CAP: Nikki Tate’s Tarragon Island series focus on the typical preteen tribulations.
Victoria writer’s book restored to school library shelf
— Times Colonist staff
A truce has been declared in the Battle of the Bazoongas.
Last summer, Victoria children’s author Nikki Tate cried censorship when a Saskatchewan elementary school teacher-librarian banned her novel, Trouble on Tarragon Island.
At issue was the book’s reference to “bazoongas” as a slang word for breasts.
The librarian also expressed concern over the issue of bullying in the story, and speculated that children might read the bullying scene and use it as a template to harass fellow students.

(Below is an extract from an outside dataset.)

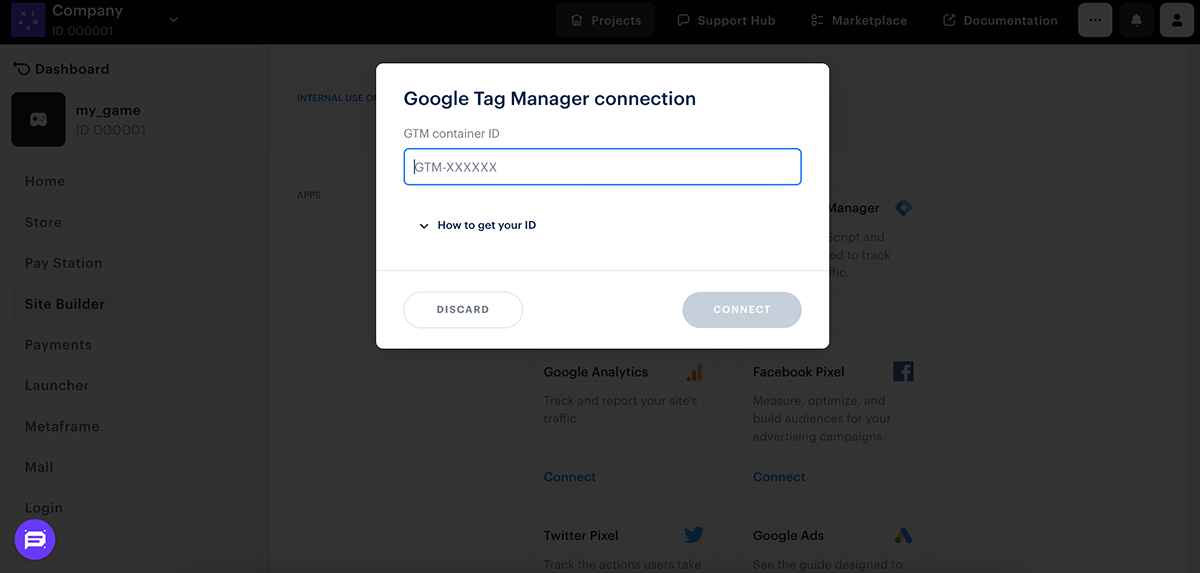This screenshot has height=573, width=1200.
Task: Open the Projects tab in top bar
Action: point(605,20)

Now Chris Oscar, the new principal of Elizabeth School in Kindersley, Sask., has reversed an earlier decision to ban Trouble on Tarragon Island.
“I’m so happy to hear that the school has reconsidered,” said Tate. “The book should never have been removed [from the library] in the first place.”
The move is a relief for Tate’s publisher, Sono Nis, for another reason: Trouble on Tarragon Island has been nominated for a Diamond Willow Award in Saskatchewan.
The judges are school children, who vote on which of several books they like best. If a book isn’t available in school libraries, it’s chance of getting the children’s nod is diminished. “It’s great to know that students will have access to the book through their school library,” Tate says.
Other school libraries across North America have carried the book without complaint.